Commodities March 10, 2026

HSBC Lifts 2026 Brent Forecast to $80 on Middle East Disruption

Bank also raises WTI projection as Strait of Hormuz closure and reduced OPEC shipments drive market volatility

By Priya Menon
HSBC Lifts 2026 Brent Forecast to $80 on Middle East Disruption

HSBC has increased its 2026 average price forecasts for Brent and WTI crude to $80 and $76 per barrel respectively, following sharp price moves after the closure of the Strait of Hormuz and reduced shipments from major OPEC producers. Benchmark prices remain volatile after briefly topping $119 and rising more than a quarter since the conflict began.

Key Points

  • HSBC raised its 2026 average Brent forecast by $15 to $80 per barrel and its WTI forecast by $14 to $76 per barrel (impacts: energy markets, commodity traders).
  • As of 13:28 GMT Brent traded down 7% at $91.99 and WTI was down 6.2% at $88.89, after both briefly topped $119 on Monday (impacts: refining and trading desks).
  • The closure of the Strait of Hormuz and reduced shipments from Saudi Arabia, Iraq, Kuwait and the United Arab Emirates have tightened flows and driven recent price spikes (impacts: shipping and exporters).

HSBC on Tuesday revised upward its long-range oil price outlook, raising its 2026 average Brent forecast by $15 to $80 per barrel and increasing its WTI projection by $14 to $76 per barrel.

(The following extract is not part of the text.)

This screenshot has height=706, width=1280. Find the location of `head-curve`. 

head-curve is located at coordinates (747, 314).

At 13:28 GMT Brent was trading down 7% at $91.99 per barrel, while WTI was 6.2% lower at $88.89 per barrel.

Both benchmarks have experienced significant gains since the outbreak of the conflict involving Iran last week. Brent has climbed by more than 27% over that period, while WTI has risen by about 33%. On Monday both benchmarks briefly exceeded $119 per barrel, marks not seen since mid-2022.

The recent price surge followed a closure of the Strait of Hormuz, a strategic maritime chokepoint that handles roughly one fifth of global oil supply. The shutdown has disrupted vessel traffic in the area and prompted several major OPEC producers to cut shipments.

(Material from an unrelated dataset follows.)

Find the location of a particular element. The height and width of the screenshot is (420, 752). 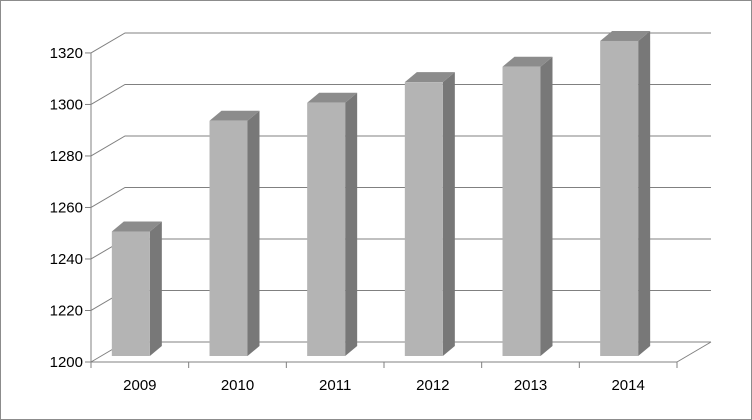

y-tick-label: 1300 is located at coordinates (66, 104).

Specifically, Saudi Arabia, Iraq, Kuwait and the United Arab Emirates have all reduced shipments as the flow of vessels across the region stalls. Those lower export volumes are a central element in the tighter supply conditions that have driven the recent spike in crude prices.


Context and market reaction

HSBCs forecast adjustments reflect the banks recalibration of medium-term price assumptions in response to the current supply disruption and heightened market uncertainty. The immediate market reaction saw sharp intraday pullbacks from the recent peaks, with both Brent and WTI retreating from levels above $119 to the mid-90s and high-80s respectively as of the reported timestamp.

Implications for sectors

  • Energy markets - price forecasts and short-term volatility are directly affected by supply interruptions.
  • Maritime and shipping - vessel traffic disruptions in the Strait of Hormuz are influencing exports and logistics.
  • Commodity trading and refining - benchmark swings alter refining margins and trading strategies.

Data limitations

The information reported reflects specific price levels and percentage moves up to 13:28 GMT and the market developments tied to the Strait of Hormuz closure. Where details are limited, the account confines itself to the stated changes in shipments by named OPEC producers and the observed price movements.

Risks

  • Ongoing closure of the Strait of Hormuz could sustain supply disruptions and keep crude prices elevated and volatile (affects: global oil markets, energy-intensive industries).
  • Reduced shipments from major OPEC producers may prolong market tightness and introduce uncertainty for refiners and traders dependent on steady crude flows (affects: refining sector, commodity trading).
  • Continued conflict-related developments create uncertainty around vessel traffic and export volumes, which could lead to further abrupt price moves (affects: shipping, logistics, and energy markets).